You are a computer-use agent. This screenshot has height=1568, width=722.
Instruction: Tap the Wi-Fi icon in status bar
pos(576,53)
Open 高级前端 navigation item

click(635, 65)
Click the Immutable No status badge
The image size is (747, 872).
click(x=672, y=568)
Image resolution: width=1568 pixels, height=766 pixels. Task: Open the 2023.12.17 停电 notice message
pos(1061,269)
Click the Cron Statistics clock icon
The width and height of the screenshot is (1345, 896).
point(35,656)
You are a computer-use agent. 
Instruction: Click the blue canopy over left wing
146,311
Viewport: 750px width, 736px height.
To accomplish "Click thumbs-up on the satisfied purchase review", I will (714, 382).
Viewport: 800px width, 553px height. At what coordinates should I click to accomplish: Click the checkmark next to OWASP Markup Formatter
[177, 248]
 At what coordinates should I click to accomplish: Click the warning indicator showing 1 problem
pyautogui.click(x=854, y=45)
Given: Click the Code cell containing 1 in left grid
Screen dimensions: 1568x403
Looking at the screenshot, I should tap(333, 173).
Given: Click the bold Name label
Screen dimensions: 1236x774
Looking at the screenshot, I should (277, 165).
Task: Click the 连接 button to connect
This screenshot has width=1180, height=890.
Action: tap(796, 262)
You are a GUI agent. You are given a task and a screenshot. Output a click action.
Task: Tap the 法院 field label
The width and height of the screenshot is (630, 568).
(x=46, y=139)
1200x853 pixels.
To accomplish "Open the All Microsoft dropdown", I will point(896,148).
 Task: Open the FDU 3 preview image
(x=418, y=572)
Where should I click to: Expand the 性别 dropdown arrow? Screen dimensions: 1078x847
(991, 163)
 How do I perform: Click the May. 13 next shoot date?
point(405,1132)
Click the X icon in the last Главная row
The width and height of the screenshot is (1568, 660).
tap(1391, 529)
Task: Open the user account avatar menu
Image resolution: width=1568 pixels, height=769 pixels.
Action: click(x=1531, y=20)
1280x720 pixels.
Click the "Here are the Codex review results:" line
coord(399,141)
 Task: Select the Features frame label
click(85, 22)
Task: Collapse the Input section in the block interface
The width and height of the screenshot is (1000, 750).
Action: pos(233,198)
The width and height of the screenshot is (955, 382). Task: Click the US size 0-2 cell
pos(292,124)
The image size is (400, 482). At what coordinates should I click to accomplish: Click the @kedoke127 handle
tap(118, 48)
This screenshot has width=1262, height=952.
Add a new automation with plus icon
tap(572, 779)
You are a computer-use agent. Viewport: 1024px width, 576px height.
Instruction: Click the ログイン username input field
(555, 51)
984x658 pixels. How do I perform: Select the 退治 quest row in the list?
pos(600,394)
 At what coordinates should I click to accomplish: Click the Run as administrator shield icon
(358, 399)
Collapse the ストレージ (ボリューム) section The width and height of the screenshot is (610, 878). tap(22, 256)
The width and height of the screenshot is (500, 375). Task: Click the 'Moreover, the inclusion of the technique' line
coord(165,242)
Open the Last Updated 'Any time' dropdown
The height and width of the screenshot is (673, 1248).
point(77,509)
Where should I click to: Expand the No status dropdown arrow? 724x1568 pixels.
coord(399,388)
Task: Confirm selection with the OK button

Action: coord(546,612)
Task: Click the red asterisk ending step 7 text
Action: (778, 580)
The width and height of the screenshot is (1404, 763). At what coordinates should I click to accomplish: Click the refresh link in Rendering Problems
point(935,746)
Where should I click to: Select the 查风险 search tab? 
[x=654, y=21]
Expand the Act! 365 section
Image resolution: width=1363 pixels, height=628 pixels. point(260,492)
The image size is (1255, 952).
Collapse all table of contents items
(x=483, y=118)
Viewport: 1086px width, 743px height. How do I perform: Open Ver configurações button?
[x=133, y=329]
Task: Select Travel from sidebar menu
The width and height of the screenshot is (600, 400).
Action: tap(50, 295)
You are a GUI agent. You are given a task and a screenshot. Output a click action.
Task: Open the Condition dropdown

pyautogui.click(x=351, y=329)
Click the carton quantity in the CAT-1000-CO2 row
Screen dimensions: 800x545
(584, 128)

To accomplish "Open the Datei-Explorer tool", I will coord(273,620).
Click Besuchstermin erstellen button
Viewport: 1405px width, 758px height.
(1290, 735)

·····

AIM OF THE TASK: The range runs from the line with "Task: Collapse the" up to and including the line with "Task: Select Travel from sidebar menu" in the listing above; please write out exactly those lines and nothing more.

OUTPUT FOR THIS EXERCISE:
Task: Collapse the Input section in the block interface
The width and height of the screenshot is (1000, 750).
Action: pos(233,198)
The width and height of the screenshot is (955, 382). Task: Click the US size 0-2 cell
pos(292,124)
The image size is (400, 482). At what coordinates should I click to accomplish: Click the @kedoke127 handle
tap(118, 48)
This screenshot has width=1262, height=952.
Add a new automation with plus icon
tap(572, 779)
You are a computer-use agent. Viewport: 1024px width, 576px height.
Instruction: Click the ログイン username input field
(555, 51)
984x658 pixels. How do I perform: Select the 退治 quest row in the list?
pos(600,394)
 At what coordinates should I click to accomplish: Click the Run as administrator shield icon
(358, 399)
Collapse the ストレージ (ボリューム) section The width and height of the screenshot is (610, 878). tap(22, 256)
The width and height of the screenshot is (500, 375). Task: Click the 'Moreover, the inclusion of the technique' line
coord(165,242)
Open the Last Updated 'Any time' dropdown
The height and width of the screenshot is (673, 1248).
point(77,509)
Where should I click to: Expand the No status dropdown arrow? 724x1568 pixels.
coord(399,388)
Task: Confirm selection with the OK button

Action: coord(546,612)
Task: Click the red asterisk ending step 7 text
Action: (778, 580)
The width and height of the screenshot is (1404, 763). At what coordinates should I click to accomplish: Click the refresh link in Rendering Problems
point(935,746)
Where should I click to: Select the 查风险 search tab? 
[x=654, y=21]
Expand the Act! 365 section
Image resolution: width=1363 pixels, height=628 pixels. point(260,492)
The image size is (1255, 952).
Collapse all table of contents items
(x=483, y=118)
Viewport: 1086px width, 743px height. How do I perform: Open Ver configurações button?
[x=133, y=329]
Task: Select Travel from sidebar menu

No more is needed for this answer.